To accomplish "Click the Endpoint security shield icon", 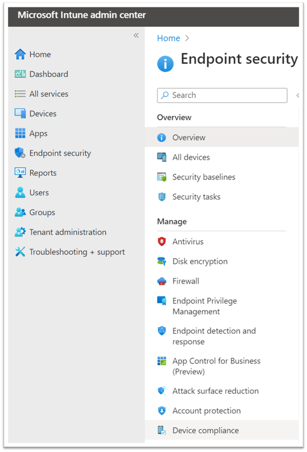I will 20,153.
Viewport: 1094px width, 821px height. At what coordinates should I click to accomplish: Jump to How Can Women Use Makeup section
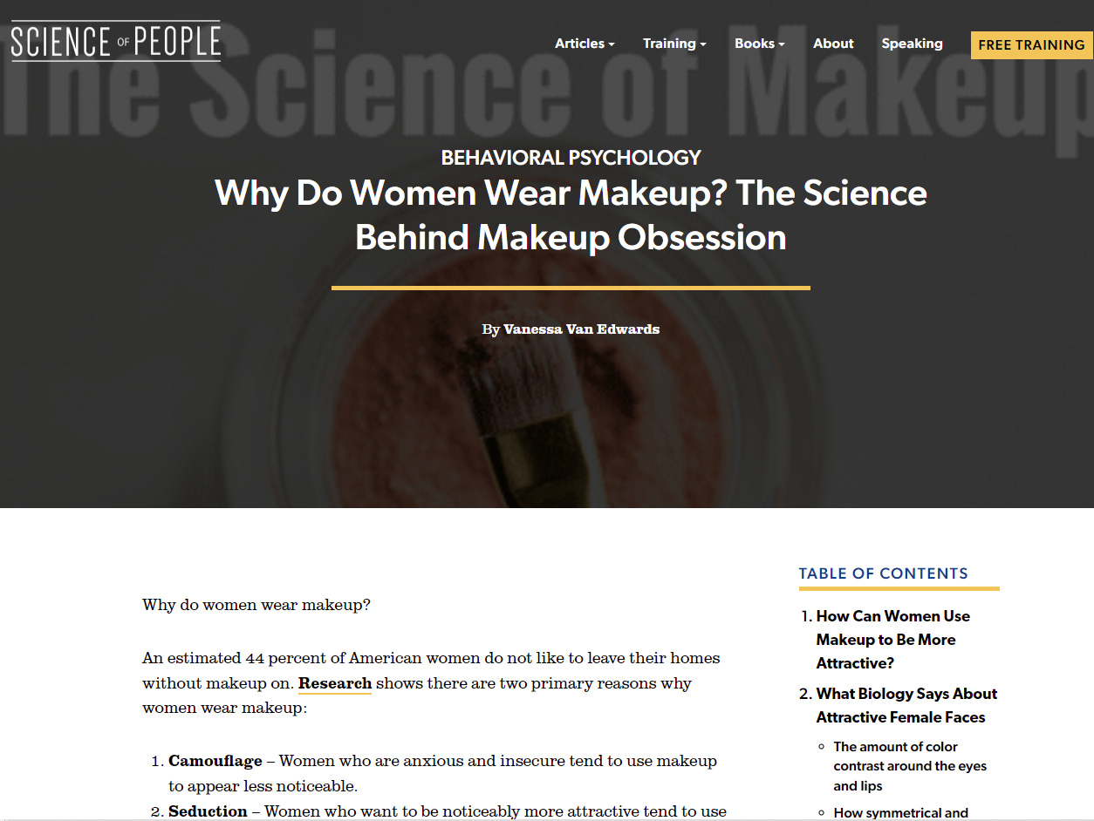pyautogui.click(x=892, y=640)
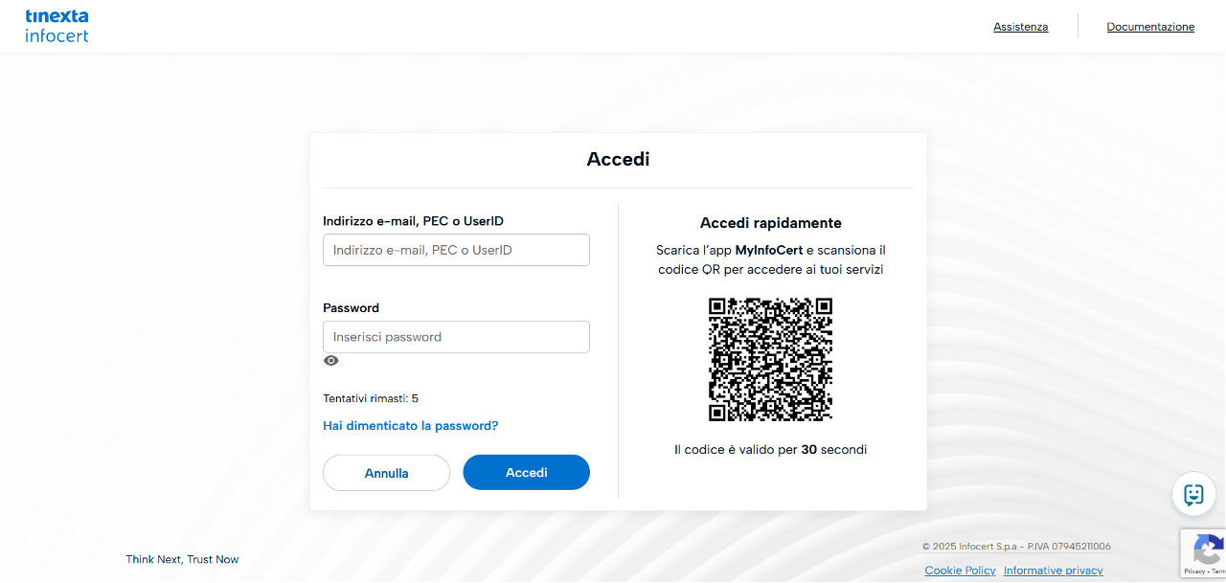The image size is (1226, 583).
Task: Open the Cookie Policy link
Action: click(960, 571)
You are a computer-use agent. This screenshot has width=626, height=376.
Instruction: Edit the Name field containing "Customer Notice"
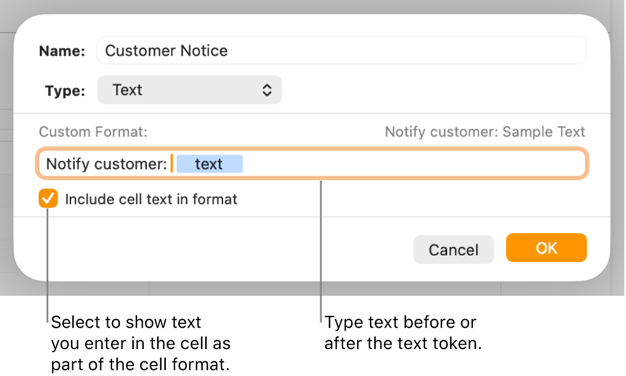point(341,50)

=-=-=

◆ REQUIRED ACTION:
Nothing but the lines from the one containing "Instruction: Edit the" through the end of the entries should be written out, exactly and without pictures.

◆ ANSWER SECTION:
Instruction: Edit the Name field containing "Customer Notice"
point(341,50)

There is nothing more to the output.